- _Brano scelto_:
────

Colpo su colpo (battuto come un polpo) (E3 08, giorno tre)

Quando dici che tutti quelli che fanno il tuo lavoro, chi più chi meno, sono dei fottuti maniaci, non è che lo dici così per dire. Metti le tue manacce per la prima volta su Street Fighter 4, e vorresti come minimo vedere subito i nuovi personaggi. Solo che, la prova è in versus obbligato, e il tizio che la sorte ti ha messo accanto si ostina a usare Guile e a ripetere per quaranta minuti le stesse mosse. Per interrompere quella pioggia di Sonic Boom e guardare un po' il gioco gli chiedi, dopo i primi venti, se gli va di cambiare personaggio. Che, magari, se prende anche lui una delle new entry fate prima a vedere tutto. "No - ti fa il ciccione, le cui esalazioni sono in palese violazione del protocollo di Kyoto - preferisco vincere". E quando uno ti dice una cosa del genere, tu dovresti come minimo lasciarlo lì a giocare da solo. Solo che, appartenendo anche tu a pieno titolo alla summenzionata categoria dei fottuti maniaci, a prenderle da quel pessimo esemplare di ludowanker non ci tieni proprio. E allora scegli Blanka e con quelle stesse mosse cheap che usavi quindici anni fa, lo elettrizzi, lo prendi a calcetti, in buona sostanza gli rompi il c*lo. Ore dopo, giochi a Clone Wars e tenti di usare la forza e provare tutte le mosse e vedere come reagisce quel cacchio di Wiimote quando lo agiti in direzioni diverse, ma (anche qui in versus forzato) un altro tizio ti chiude in un angolo e prende a mulinare la spada laser come un forsennato. Ti batte, e si fa una risatina tra i denti: "ah ah". Una scena già vista: rematch, prendi Grievous, e con le sue quattro lightsaber lo affetti alla julienne. "Ah ah" un paio di p*lle, coglione.

In foto, il Game of the Show. Major Minor's Majestic March: dagli autori di Parappa, il primo, unico simulatore di pazzariello napoletano che faccia uso del Wiimote.

────

- _Voci fornite_:

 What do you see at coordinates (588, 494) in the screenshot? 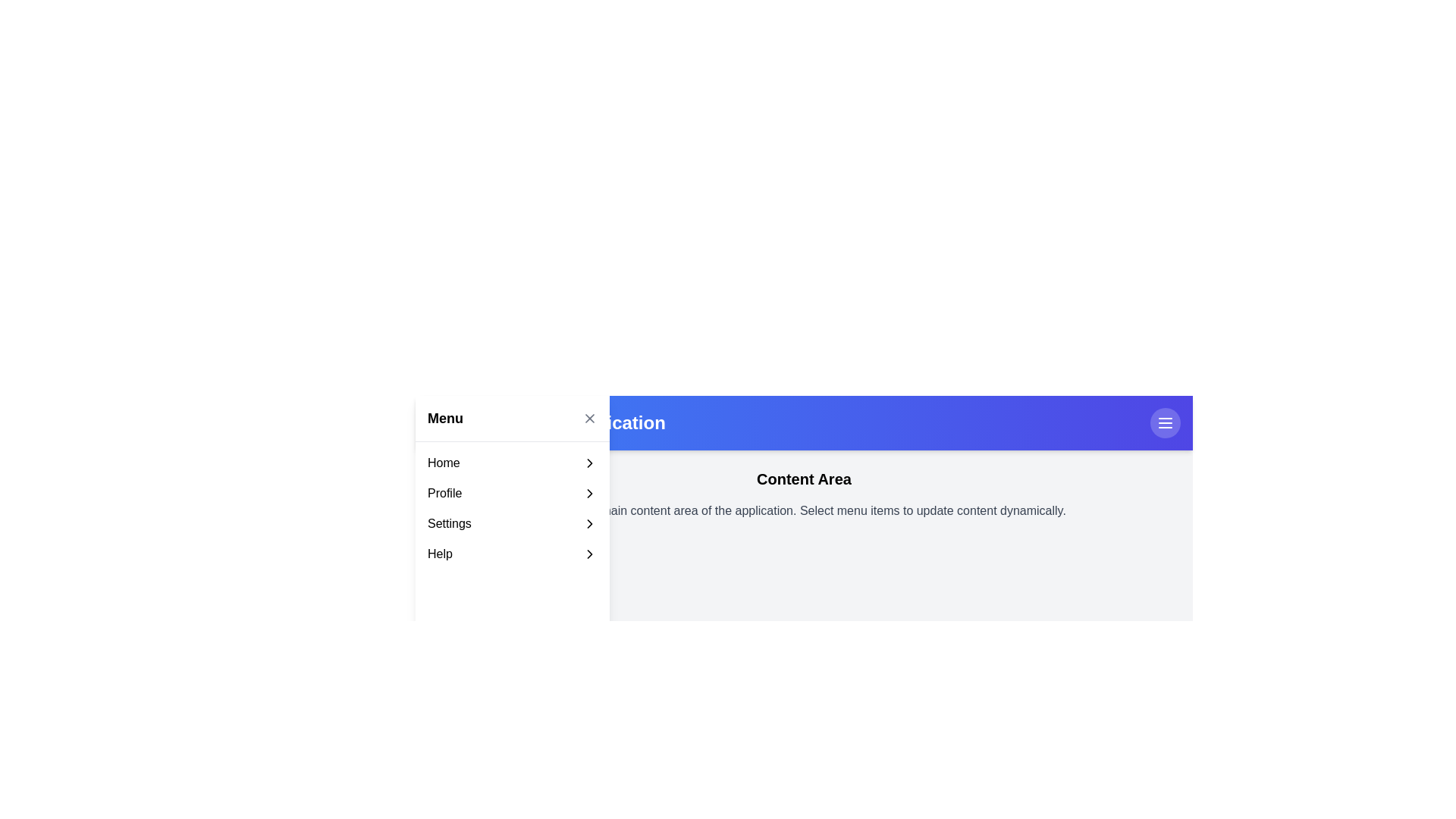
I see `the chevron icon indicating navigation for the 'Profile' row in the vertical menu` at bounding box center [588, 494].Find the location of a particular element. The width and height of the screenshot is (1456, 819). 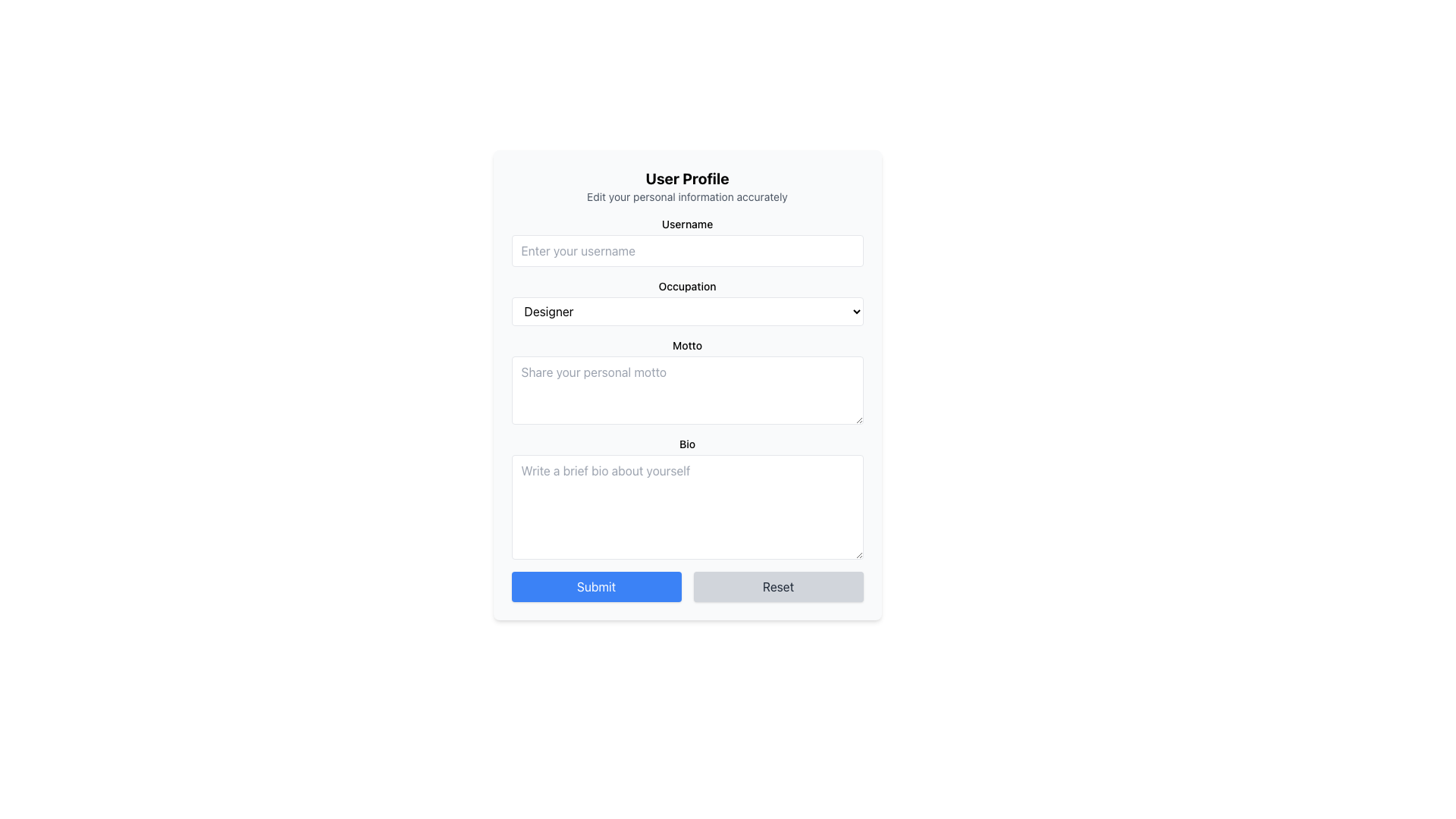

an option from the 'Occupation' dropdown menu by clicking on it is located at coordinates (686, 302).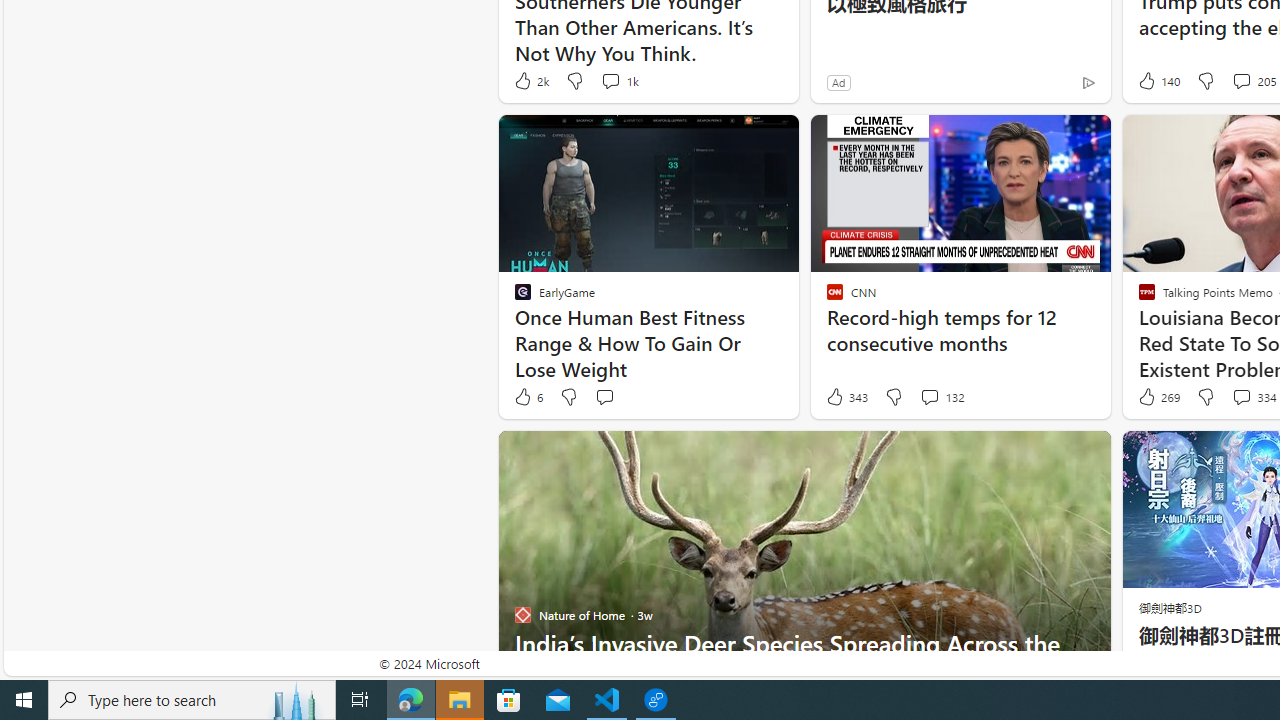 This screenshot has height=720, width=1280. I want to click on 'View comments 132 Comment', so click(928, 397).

────

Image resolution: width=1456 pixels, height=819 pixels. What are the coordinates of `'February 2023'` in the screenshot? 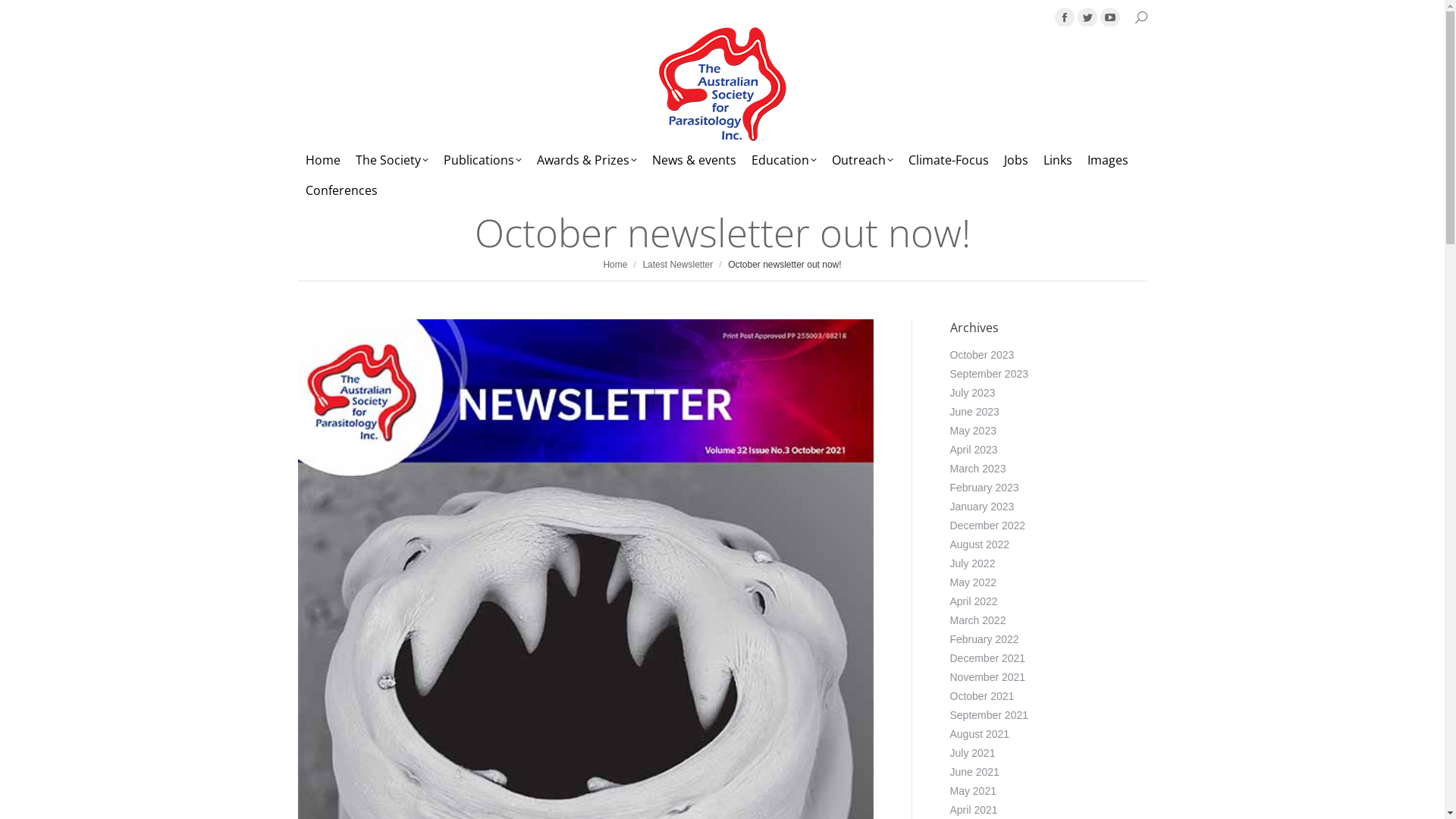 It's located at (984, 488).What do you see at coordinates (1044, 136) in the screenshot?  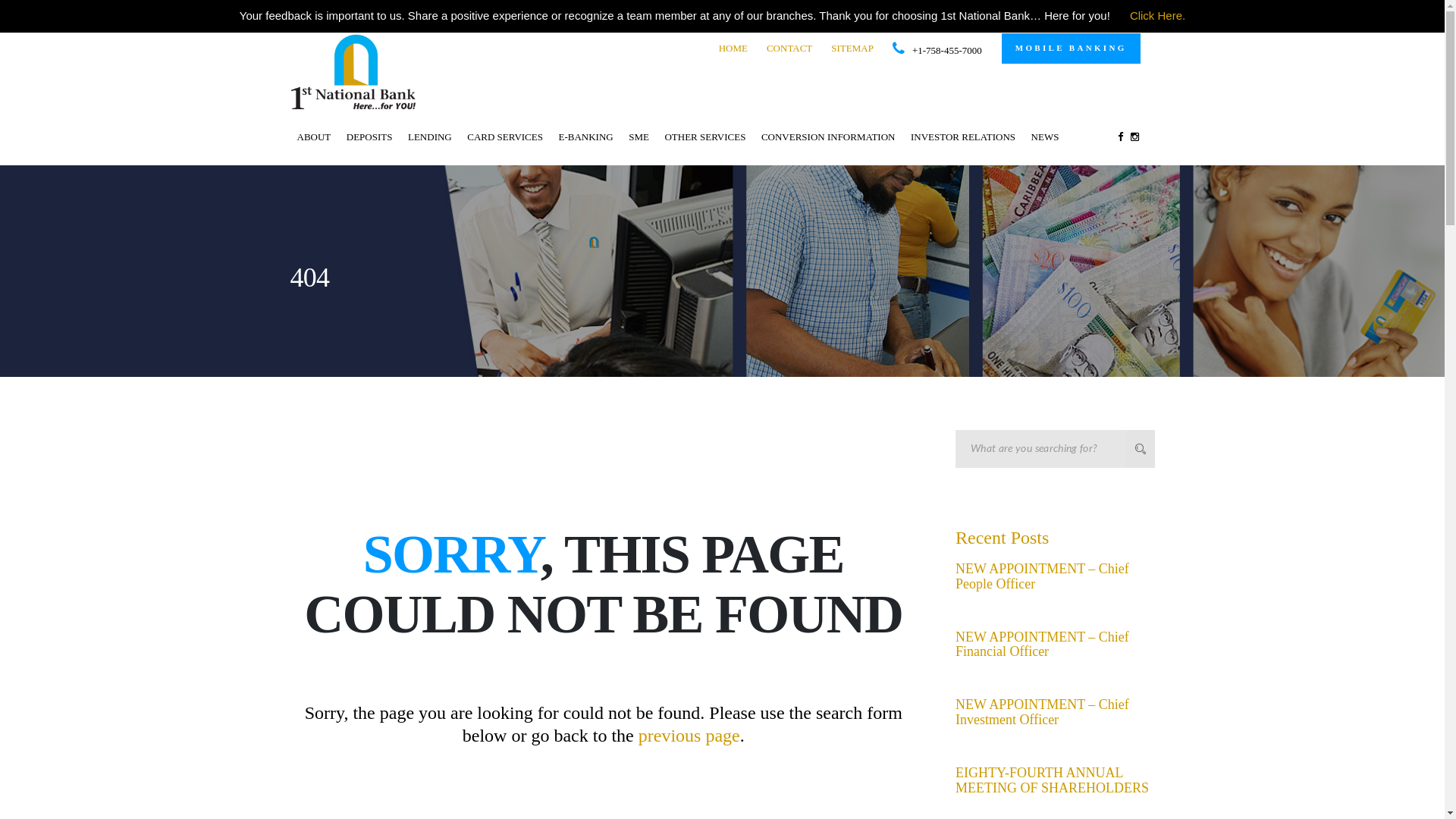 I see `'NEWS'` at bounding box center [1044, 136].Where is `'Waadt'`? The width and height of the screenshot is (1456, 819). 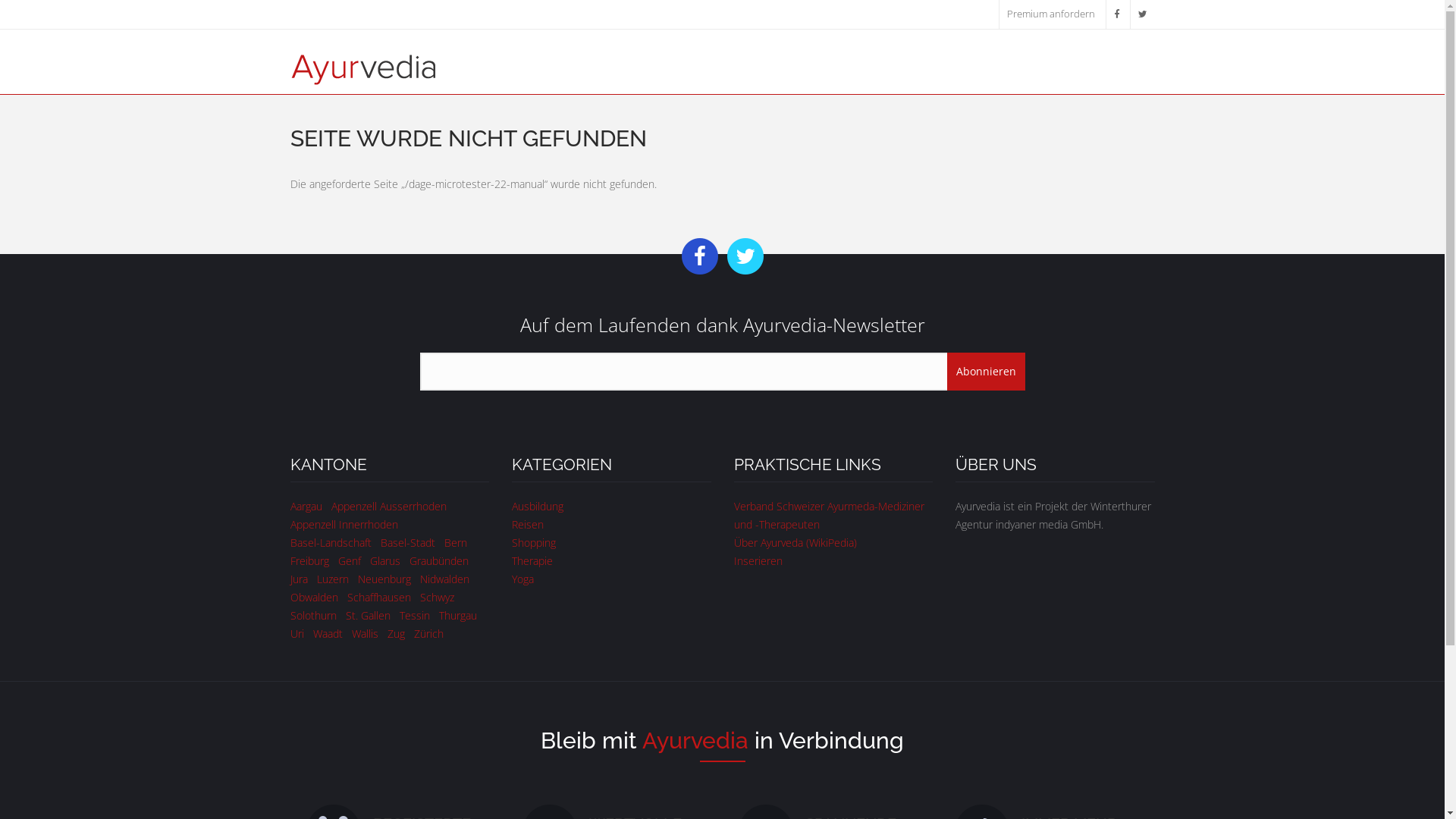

────

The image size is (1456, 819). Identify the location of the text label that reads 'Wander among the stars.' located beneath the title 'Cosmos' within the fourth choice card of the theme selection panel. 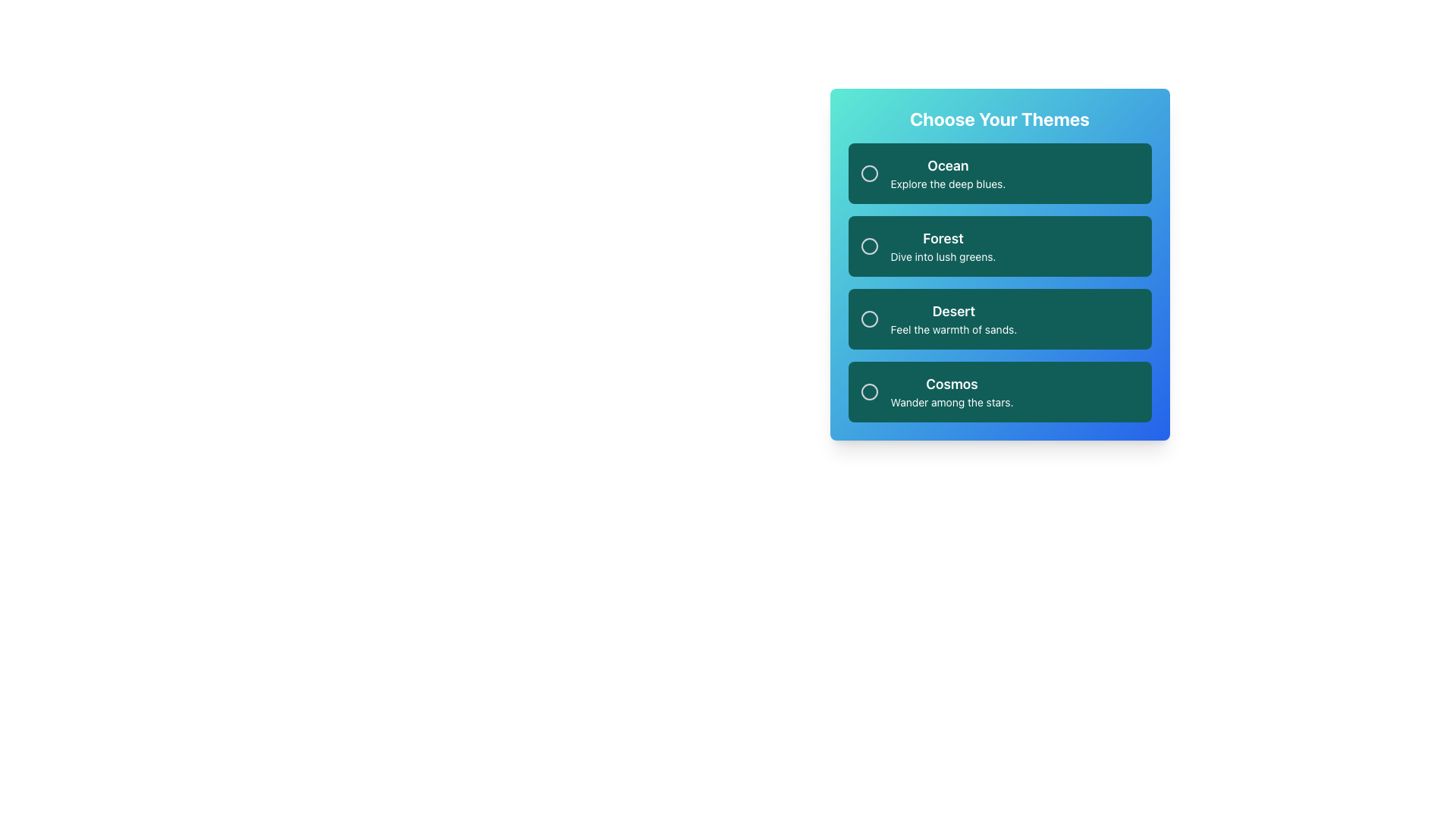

────

- _Consegna 1_: Indica se ciascuna affermazione concorda con il brano, rispondendo sì o no e citando le parole decisive del brano: (a) la prova di Street Fighter 4 si svolgeva in versus obbligato; (b) il tizio che usa Guile accetta di cambiare personaggio; (c) nella rivincita a Clone Wars viene scelto Grievous.
- _Consegna 2_: Riporta il passo del brano che comincia con "In foto, il" e termina dopo "uso del Wiimote.", sostituendo "napoletano" con "romano".

- _Risposta 1_:
(a) Sì: "la prova è in versus obbligato".
(b) No: "preferisco vincere".
(c) Sì: "rematch, prendi Grievous".

- _Risposta 2_:
In foto, il Game of the Show. Major Minor's Majestic March: dagli autori di Parappa, il primo, unico simulatore di pazzariello romano che faccia uso del Wiimote.